Broth, soups, and juices, along with whole fruits, vegetables, and grains are high in fiber and water content, and low in fat and calories. "If you have soup before a meal, it helps control hunger and you eat less," Rolls says. "Low-calorie soup takes the edge off your hunger." Just be careful not to eat rich, cream-based soups; they could add calories to your diet.

How it works? Water dilutes the calories in food. You can then eat more for the same calories. When you add water-rich blueberries to your breakfast cereal or water-rich egg-plant to your lasagna, you add food volume but few calories.

Grapes have more water content than raisins. For a 100-calorie snack, you can eat more grapes than raisins. It's just that simple. Fat has less water than any food element at 9 calories per gram; alcohol is next at 7; followed by protein and carbohydrates each at 4, Rolls says.

Some examples
  1. Consider the difference between chocolate milk and a milk chocolate bar. A 1 1/2 ounce milk chocolate bar has 230 calories, while an 8-ounce glass of chocolate milk made with whole milk has 250 calories. For about the same calories, you get a portion that is five times bigger than the chocolate bar.
  2. Add more vegetables and less pasta and fat to a pasta dish, and you get more food volume. You see the difference, and feel satisfied when you eat it, she says.
  3. Obese people eat more low-water foods than normal-weight people; big portions of meats, full-fat milk and cheese, fried eggs, high-fat desserts, one study shows. They also eat few high-water foods like salads, fruits, skim milk.

Psychological satisfaction is powerful, she says. "We're talking about dietary changes that people can sustain. If fat content is too low, it doesn't satisfy your hunger. If you don't enjoy foods, you are not in the long run going to sustain the eating pattern. That's where people go wrong, they go too extreme, so they're on the same old dieting roller coaster."

Water content

Rolls' theories are right on the money, says Hassan. "There's a lot of research to back this up. Foods with high water content take longer to eat, and they generally leave people feeling fuller.
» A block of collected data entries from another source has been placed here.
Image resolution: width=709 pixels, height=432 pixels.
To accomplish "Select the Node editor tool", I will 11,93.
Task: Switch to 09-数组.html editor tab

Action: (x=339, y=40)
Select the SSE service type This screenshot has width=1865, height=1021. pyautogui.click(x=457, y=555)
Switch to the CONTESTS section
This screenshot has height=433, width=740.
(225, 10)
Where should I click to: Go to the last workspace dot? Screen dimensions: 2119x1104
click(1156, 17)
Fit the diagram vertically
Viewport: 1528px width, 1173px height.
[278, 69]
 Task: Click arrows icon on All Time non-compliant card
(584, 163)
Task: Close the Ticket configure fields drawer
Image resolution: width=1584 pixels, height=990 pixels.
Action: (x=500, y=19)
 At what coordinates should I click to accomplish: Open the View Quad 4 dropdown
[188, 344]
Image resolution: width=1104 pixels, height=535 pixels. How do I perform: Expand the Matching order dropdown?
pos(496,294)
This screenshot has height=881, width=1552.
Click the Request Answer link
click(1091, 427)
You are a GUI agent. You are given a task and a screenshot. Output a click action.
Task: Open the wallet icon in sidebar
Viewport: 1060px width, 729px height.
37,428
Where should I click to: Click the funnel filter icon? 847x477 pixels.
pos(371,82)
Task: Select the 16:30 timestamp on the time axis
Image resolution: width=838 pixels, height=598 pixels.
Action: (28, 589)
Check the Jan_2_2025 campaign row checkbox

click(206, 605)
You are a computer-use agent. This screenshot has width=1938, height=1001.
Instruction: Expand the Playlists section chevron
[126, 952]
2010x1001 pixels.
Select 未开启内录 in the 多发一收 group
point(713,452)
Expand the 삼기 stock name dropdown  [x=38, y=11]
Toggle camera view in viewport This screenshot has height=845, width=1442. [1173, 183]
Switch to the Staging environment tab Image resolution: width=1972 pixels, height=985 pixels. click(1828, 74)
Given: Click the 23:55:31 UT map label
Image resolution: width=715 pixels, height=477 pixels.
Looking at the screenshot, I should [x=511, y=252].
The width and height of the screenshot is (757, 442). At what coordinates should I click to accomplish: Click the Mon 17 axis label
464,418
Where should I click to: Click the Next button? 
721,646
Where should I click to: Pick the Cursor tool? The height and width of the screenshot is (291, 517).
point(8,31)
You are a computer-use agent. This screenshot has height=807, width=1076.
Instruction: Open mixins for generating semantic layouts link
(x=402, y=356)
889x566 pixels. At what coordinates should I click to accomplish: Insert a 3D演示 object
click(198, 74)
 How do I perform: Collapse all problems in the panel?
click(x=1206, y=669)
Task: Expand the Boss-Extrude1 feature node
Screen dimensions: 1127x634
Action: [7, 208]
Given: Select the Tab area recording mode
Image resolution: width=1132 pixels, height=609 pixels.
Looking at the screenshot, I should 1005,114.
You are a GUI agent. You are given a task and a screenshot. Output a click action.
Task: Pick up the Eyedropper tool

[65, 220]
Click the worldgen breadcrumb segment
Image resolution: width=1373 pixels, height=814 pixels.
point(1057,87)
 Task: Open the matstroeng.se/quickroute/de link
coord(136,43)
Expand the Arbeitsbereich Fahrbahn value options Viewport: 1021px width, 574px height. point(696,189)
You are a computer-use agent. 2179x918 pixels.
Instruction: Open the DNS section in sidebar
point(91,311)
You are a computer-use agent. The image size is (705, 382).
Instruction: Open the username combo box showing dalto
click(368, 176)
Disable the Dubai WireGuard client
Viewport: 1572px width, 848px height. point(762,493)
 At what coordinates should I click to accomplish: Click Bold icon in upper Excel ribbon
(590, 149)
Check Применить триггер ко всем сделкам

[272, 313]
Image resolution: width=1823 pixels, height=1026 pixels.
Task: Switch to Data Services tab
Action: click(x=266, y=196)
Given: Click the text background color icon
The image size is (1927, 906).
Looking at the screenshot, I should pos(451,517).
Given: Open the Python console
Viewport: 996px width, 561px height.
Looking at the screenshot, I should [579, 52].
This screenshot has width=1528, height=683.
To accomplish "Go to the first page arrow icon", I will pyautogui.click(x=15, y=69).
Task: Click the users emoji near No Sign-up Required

People feel better when their plate is full and their stomach is full."

Some practical advice to control calories
  • Drink two glasses of water or other non-calorie beverage before a meal.
  • At a restaurant, either eat a small salad or broth-based soup.
  • At home, fill up half the plate with vegetables, one-fourth with a starch, and one-fourth with protein - so the dominant part is vegetables. If you want seconds, veggies would be the choice.
  • Before going to a restaurant, eat a high-volume, low-calorie snack - fat-free milk, a piece of fruit, a cup of light yogurt. "You won't be famished, so you won't eat a whole basket of chips or bread."
  • If you get the evening munchies, drink bouillon, hot tea, or light cocoa, or have two cups of strawberries with light cool whip. "It's a great dessert and only 100 calories," Hassan says.

Tea is calorie-free, has less caffeine than coffee, and is a great source of anti-oxidants. However, tea won't do much to help weight loss, Hassan says. "Sip tea to get full, but I would never tell someone it would boost metabolism."

The bottom line for weight loss - follow a reduced-calorie, healthy eating plan, get regular exercise, and do weight training to increase lean body mass to speed up metabolism.